[Opening Dataset entries section]

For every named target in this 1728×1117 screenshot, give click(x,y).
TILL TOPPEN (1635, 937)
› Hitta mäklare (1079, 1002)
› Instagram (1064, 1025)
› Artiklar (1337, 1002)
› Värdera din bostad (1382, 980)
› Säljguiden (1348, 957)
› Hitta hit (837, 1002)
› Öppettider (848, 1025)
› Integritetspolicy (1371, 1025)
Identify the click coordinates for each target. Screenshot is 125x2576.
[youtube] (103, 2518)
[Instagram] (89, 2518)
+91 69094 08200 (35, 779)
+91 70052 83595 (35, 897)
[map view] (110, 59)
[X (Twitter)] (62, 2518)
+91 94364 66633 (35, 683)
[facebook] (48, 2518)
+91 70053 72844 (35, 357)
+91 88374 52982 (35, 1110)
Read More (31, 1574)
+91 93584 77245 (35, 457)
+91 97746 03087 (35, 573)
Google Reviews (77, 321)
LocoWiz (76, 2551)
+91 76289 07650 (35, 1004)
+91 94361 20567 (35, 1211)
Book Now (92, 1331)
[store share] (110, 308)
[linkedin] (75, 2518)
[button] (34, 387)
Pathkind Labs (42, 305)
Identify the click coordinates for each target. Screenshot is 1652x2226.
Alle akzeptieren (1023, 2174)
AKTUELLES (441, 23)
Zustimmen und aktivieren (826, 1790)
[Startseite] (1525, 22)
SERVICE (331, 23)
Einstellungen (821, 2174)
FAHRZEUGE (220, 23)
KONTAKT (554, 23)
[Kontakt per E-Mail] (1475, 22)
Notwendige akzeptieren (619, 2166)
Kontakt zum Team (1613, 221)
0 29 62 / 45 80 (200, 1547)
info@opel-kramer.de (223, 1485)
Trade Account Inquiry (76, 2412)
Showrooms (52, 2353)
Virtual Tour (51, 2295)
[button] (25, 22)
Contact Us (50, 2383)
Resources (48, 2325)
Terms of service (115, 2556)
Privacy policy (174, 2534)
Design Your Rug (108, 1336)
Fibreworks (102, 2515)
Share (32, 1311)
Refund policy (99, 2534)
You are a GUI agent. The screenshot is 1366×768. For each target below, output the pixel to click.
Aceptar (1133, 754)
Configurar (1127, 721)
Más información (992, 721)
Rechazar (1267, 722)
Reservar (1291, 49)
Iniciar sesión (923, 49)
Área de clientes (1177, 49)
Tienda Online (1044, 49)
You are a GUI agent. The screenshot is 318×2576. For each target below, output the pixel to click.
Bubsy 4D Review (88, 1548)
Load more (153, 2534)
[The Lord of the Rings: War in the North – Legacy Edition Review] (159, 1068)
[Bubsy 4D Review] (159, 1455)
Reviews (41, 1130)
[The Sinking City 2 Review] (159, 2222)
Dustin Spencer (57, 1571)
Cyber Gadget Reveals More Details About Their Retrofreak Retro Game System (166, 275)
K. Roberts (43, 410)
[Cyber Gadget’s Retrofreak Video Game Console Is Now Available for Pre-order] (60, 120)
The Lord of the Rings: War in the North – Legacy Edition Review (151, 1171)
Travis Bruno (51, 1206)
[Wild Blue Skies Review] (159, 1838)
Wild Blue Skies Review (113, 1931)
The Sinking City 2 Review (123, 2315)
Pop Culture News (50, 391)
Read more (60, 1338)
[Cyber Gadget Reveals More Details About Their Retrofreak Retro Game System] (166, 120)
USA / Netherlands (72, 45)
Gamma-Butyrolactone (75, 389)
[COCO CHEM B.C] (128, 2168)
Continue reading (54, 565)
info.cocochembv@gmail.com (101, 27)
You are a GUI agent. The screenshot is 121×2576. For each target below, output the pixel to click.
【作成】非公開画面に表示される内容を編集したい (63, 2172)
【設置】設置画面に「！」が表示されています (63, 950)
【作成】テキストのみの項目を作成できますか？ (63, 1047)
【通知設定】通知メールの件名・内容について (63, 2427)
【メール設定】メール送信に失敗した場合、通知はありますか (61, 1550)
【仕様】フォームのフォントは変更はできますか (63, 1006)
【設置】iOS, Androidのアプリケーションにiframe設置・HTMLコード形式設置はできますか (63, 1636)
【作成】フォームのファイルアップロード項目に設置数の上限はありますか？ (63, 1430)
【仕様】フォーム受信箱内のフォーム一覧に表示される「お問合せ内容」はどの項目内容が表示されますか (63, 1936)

[Closing Dataset entries section]

Copy out every line from the one containing "Pop Culture News (50, 391)" to the end of the material, both ends included.

Pop Culture News (50, 391)
Read more (60, 1338)
[Cyber Gadget Reveals More Details About Their Retrofreak Retro Game System] (166, 120)
USA / Netherlands (72, 45)
Gamma-Butyrolactone (75, 389)
[COCO CHEM B.C] (128, 2168)
Continue reading (54, 565)
info.cocochembv@gmail.com (101, 27)
You are a GUI agent. The screenshot is 121×2576. For each target below, output the pixel to click.
【作成】非公開画面に表示される内容を編集したい (63, 2172)
【設置】設置画面に「！」が表示されています (63, 950)
【作成】テキストのみの項目を作成できますか？ (63, 1047)
【通知設定】通知メールの件名・内容について (63, 2427)
【メール設定】メール送信に失敗した場合、通知はありますか (61, 1550)
【仕様】フォームのフォントは変更はできますか (63, 1006)
【設置】iOS, Androidのアプリケーションにiframe設置・HTMLコード形式設置はできますか (63, 1636)
【作成】フォームのファイルアップロード項目に設置数の上限はありますか？ (63, 1430)
【仕様】フォーム受信箱内のフォーム一覧に表示される「お問合せ内容」はどの項目内容が表示されますか (63, 1936)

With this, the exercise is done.